Ему не было страшно или же неуютно, о чем он предупредил при моей второй попытке вернуть руку. Заявил, что я обхожусь и одной правой, а левую - должна оставить ему для моральной поддержки. Вдруг потребуется кровь сдать, уколов он боится, к тому же давно не ел, значит, обморок ему обеспечен.
А чтобы не отвлекалась на такие пустяки, как ладошка в захвате, не объяснив, чего же он боится больше: уколов или обморока, стал рассказывать о «тяжелом». Точнее, о ратном детстве младшего брата. Наверное, чтобы мне было с чем сравнивать эту ситуацию.
– В девять лет он сломал ключицу. Упал с дерева у бабушки в Днепропетровске.
Я недоуменно на него воззрилась, деревьев в моем детстве тоже было много, но так неудачно упасть уметь нужно.

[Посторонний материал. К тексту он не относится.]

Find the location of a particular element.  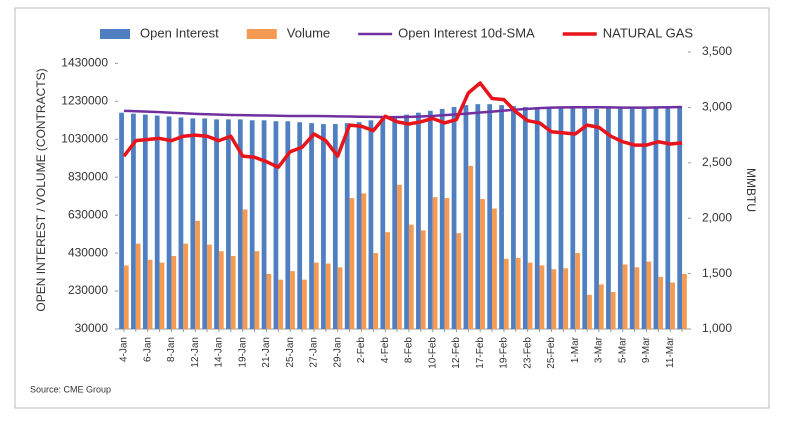

x-tick-label: 6-Jan is located at coordinates (148, 350).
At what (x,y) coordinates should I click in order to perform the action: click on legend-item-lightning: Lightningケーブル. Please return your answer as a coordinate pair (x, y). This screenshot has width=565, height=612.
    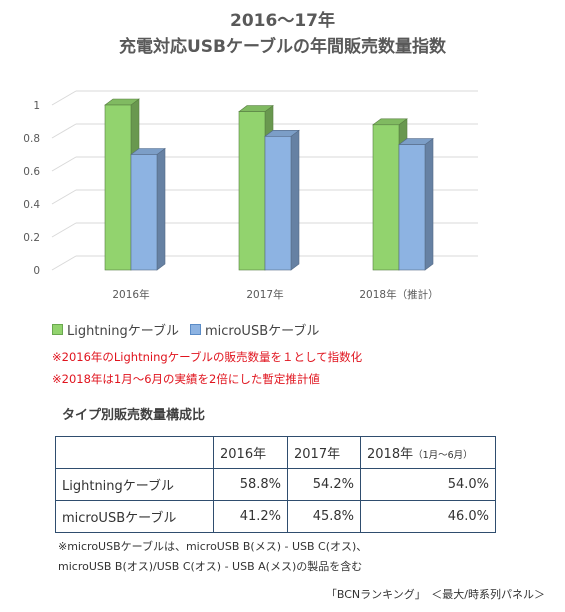
    Looking at the image, I should click on (116, 330).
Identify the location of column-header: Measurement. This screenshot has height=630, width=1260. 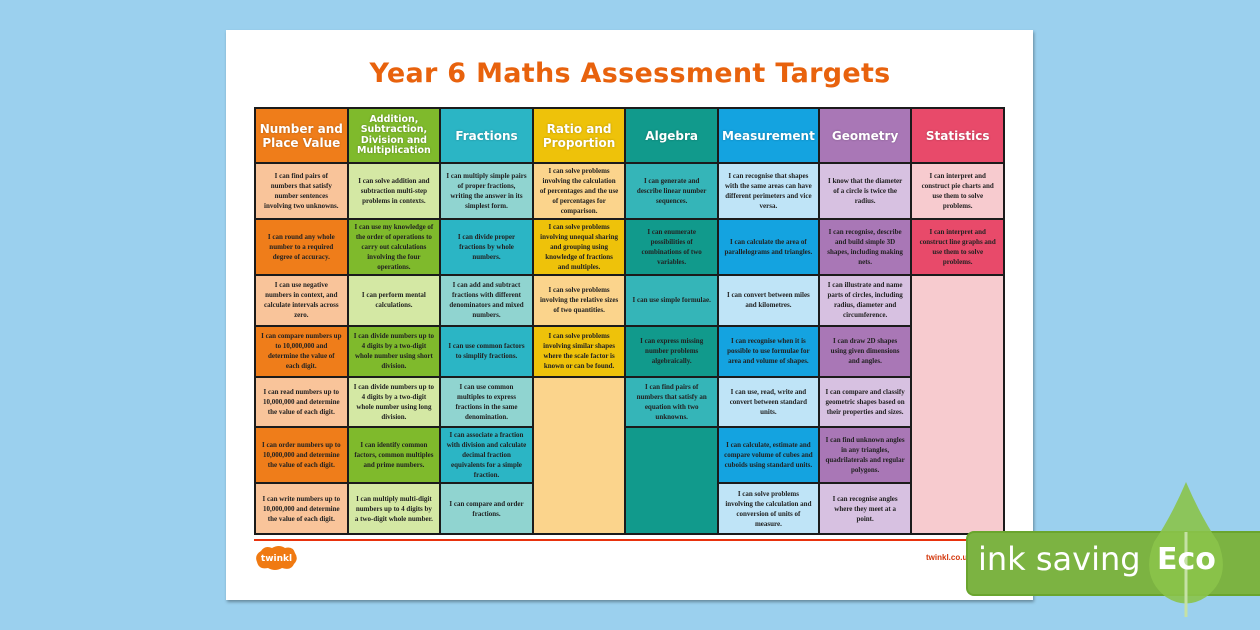
(768, 136).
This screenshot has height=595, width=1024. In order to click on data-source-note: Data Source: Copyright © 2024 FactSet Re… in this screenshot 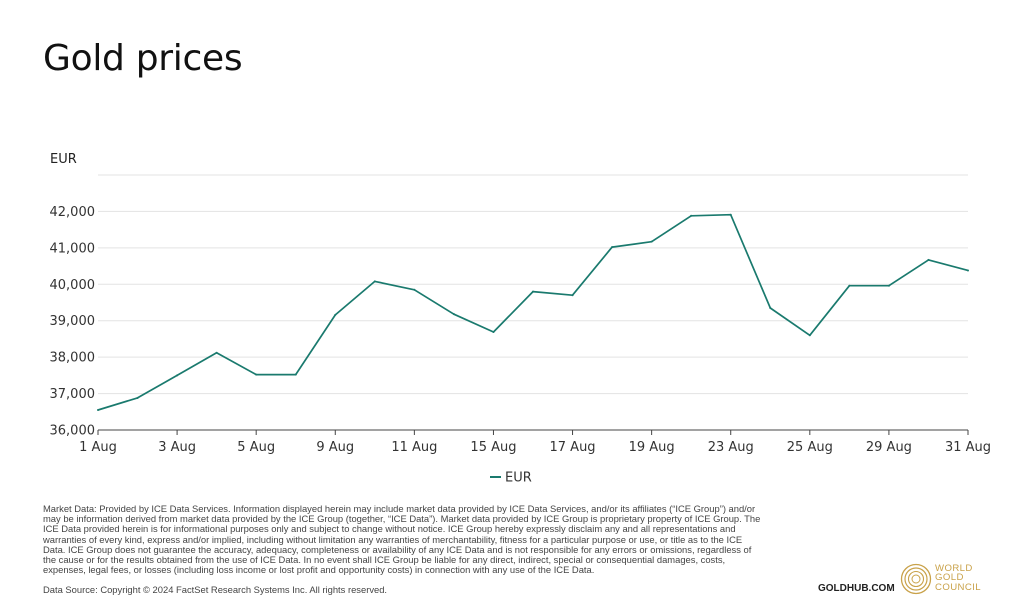, I will do `click(216, 590)`.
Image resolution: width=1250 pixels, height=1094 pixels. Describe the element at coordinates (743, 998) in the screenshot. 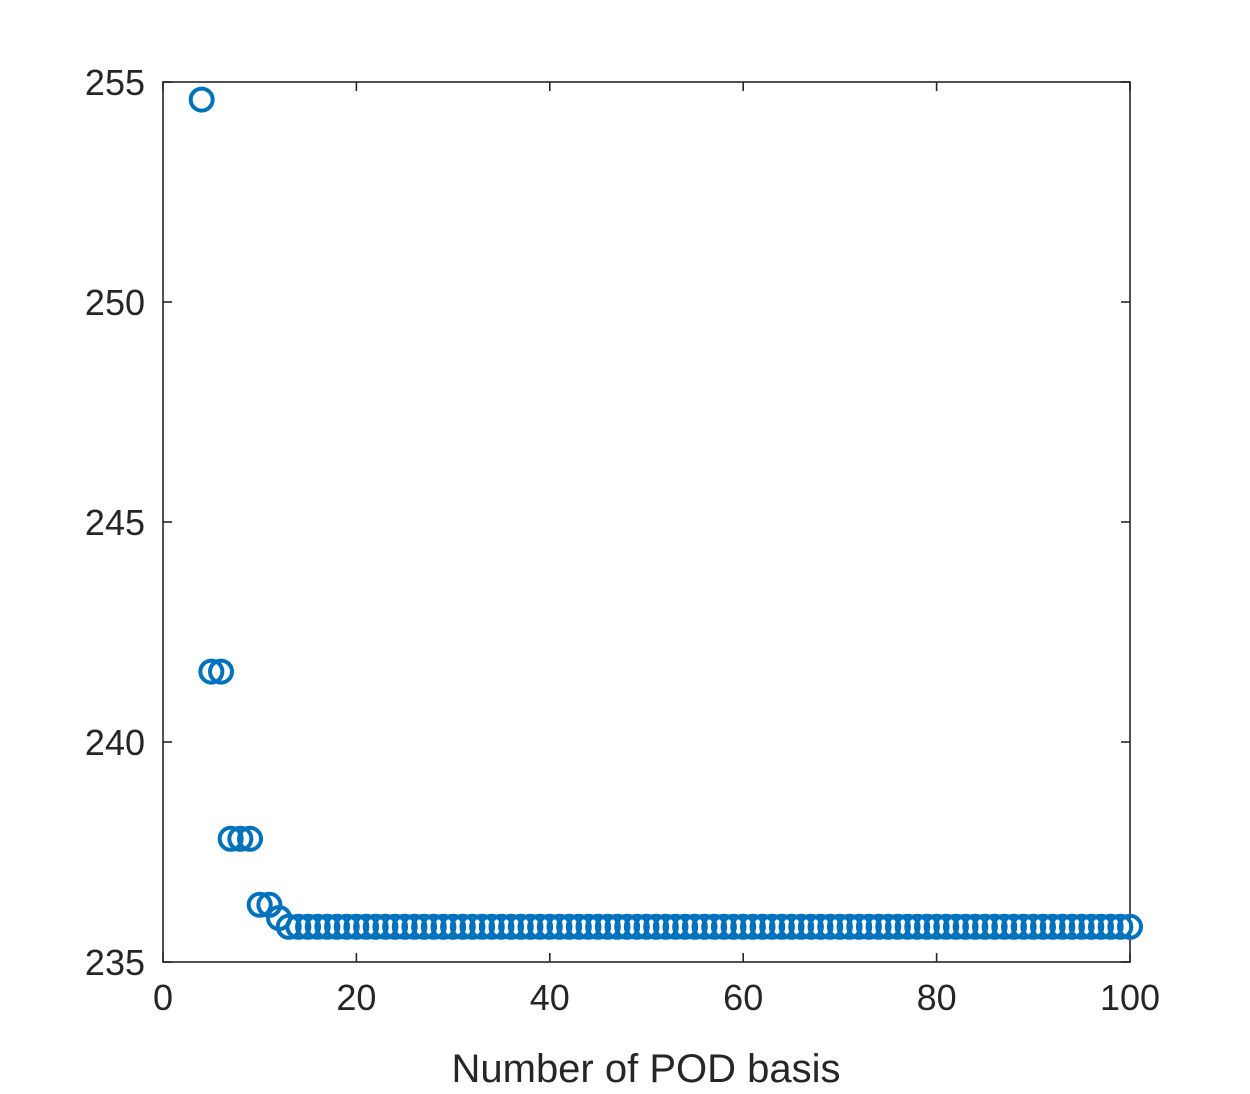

– Это была пятнадцатиметровая плакучая ива, и упал он с верхних веток, какие-то даже сломал.
– Пятнадцать метров?
– Наверное, с десяти все же. Но это еще не самое страшное, - он ободряюще улыбнулся.
– В двенадцать младший получил трещину в запястье левой руки.
– Как?
– Осталось неизвестным. Но благодаря этому я точно знаю, что его хук правой выводит в аут.
– Вы же не дрались…
– Между собой нет, но я был свидетелем этого удара. – Алек подмигнул. – Потом было одно сломанное ребро в драке.
– Что не поделили? ивушку?
– Дрались из-за девушки. Была ли она схожа с деревом, история умалчивает.